YOUR TASK
Copy each line below that includes "computer".

TASK INPUT
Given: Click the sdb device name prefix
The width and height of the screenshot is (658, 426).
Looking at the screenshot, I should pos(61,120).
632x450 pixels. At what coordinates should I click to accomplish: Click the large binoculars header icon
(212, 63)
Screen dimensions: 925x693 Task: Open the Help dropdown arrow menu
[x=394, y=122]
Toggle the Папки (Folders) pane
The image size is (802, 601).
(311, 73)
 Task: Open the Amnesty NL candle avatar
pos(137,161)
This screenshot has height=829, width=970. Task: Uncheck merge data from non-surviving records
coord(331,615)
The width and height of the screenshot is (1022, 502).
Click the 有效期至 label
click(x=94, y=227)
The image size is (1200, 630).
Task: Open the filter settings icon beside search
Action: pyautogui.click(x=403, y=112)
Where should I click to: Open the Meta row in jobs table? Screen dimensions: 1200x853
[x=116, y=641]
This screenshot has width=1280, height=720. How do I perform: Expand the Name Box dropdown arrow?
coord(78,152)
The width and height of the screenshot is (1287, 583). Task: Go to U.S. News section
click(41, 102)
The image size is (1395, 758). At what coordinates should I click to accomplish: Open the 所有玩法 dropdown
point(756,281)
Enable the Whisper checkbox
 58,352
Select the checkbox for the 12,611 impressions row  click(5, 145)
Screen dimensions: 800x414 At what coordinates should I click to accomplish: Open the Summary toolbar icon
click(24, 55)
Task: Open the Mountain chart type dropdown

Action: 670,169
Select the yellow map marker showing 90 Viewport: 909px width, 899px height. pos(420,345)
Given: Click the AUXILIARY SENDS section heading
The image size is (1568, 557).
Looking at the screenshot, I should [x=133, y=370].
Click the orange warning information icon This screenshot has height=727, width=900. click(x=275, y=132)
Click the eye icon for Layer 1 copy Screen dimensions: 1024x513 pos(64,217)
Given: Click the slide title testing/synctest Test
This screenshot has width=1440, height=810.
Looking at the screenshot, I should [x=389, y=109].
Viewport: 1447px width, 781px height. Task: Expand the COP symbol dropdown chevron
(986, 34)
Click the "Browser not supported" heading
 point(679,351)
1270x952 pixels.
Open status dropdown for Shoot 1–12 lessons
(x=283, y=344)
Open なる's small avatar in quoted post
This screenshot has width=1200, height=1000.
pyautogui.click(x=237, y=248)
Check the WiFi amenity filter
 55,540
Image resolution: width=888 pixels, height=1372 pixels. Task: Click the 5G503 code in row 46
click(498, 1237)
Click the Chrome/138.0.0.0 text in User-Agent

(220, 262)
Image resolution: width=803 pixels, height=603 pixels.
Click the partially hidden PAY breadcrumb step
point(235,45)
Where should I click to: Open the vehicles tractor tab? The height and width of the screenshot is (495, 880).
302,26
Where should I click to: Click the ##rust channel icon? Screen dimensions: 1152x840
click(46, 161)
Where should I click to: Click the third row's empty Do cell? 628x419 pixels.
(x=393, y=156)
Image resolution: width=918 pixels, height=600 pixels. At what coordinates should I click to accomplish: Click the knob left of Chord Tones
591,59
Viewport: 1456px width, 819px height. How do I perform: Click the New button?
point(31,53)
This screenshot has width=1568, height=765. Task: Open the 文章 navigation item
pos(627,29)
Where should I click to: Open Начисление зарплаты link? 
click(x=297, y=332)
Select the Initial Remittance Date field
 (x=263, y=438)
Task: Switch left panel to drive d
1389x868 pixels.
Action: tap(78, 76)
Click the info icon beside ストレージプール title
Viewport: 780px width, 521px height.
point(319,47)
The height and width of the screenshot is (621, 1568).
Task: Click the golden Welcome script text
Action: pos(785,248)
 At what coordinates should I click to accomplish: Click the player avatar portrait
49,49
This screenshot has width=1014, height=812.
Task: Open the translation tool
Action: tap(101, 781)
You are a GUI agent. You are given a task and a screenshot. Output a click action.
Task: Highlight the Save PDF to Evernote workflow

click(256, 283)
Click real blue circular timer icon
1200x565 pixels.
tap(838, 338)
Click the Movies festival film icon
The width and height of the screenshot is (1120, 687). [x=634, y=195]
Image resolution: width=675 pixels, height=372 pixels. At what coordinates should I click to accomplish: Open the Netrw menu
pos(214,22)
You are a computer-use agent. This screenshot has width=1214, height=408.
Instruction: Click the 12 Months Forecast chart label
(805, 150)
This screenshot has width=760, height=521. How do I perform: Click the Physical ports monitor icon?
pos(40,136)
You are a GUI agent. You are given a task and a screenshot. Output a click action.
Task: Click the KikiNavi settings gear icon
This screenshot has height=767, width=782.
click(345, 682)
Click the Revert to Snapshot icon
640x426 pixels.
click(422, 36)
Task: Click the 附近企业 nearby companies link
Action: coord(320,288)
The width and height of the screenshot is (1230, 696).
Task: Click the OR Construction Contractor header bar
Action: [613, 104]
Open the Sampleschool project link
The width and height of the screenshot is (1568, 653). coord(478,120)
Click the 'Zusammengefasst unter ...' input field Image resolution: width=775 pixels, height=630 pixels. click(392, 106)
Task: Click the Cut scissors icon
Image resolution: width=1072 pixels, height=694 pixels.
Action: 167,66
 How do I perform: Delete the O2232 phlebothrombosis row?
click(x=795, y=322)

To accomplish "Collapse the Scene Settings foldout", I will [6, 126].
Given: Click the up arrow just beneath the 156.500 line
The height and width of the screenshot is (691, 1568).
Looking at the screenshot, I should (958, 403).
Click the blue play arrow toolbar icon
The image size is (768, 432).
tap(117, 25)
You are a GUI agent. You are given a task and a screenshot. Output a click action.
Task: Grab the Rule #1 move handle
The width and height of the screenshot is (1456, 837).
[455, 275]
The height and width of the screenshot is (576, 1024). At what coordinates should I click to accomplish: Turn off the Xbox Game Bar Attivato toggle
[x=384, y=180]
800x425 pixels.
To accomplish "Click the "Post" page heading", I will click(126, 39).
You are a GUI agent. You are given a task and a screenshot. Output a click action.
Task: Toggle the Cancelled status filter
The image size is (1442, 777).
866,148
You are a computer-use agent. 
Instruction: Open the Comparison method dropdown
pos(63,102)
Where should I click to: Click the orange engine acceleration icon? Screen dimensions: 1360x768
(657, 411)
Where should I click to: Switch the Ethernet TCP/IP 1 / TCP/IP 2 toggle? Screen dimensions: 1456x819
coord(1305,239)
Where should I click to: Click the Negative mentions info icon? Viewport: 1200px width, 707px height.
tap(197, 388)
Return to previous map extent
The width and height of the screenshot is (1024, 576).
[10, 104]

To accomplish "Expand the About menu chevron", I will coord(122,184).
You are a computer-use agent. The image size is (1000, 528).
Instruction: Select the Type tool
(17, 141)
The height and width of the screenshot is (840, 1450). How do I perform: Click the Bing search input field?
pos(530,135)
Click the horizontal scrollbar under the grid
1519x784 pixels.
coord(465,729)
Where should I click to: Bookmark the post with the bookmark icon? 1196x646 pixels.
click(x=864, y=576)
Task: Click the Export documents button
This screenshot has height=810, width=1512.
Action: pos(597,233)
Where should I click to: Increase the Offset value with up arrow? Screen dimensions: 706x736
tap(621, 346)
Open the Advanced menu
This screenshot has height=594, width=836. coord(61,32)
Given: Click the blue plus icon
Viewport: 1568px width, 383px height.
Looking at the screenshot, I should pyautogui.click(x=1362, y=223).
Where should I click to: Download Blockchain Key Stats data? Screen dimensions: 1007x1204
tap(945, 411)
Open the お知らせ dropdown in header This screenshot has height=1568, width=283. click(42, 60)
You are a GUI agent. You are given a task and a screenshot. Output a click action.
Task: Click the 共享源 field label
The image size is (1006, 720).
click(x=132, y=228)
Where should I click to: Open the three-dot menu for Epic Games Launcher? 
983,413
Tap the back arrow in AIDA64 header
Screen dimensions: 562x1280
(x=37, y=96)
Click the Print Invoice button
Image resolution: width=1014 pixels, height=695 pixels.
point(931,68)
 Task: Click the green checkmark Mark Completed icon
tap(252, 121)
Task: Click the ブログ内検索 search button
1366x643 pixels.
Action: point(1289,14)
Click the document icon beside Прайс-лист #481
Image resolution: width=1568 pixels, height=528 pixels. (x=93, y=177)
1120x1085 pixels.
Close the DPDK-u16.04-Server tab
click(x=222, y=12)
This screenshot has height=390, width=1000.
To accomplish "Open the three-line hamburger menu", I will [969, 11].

OUTPUT FOR THIS TASK
You are a computer-use agent. This screenshot has width=1214, height=408.
You are a computer-use agent. 
You are a computer-use agent. The image size is (1000, 528).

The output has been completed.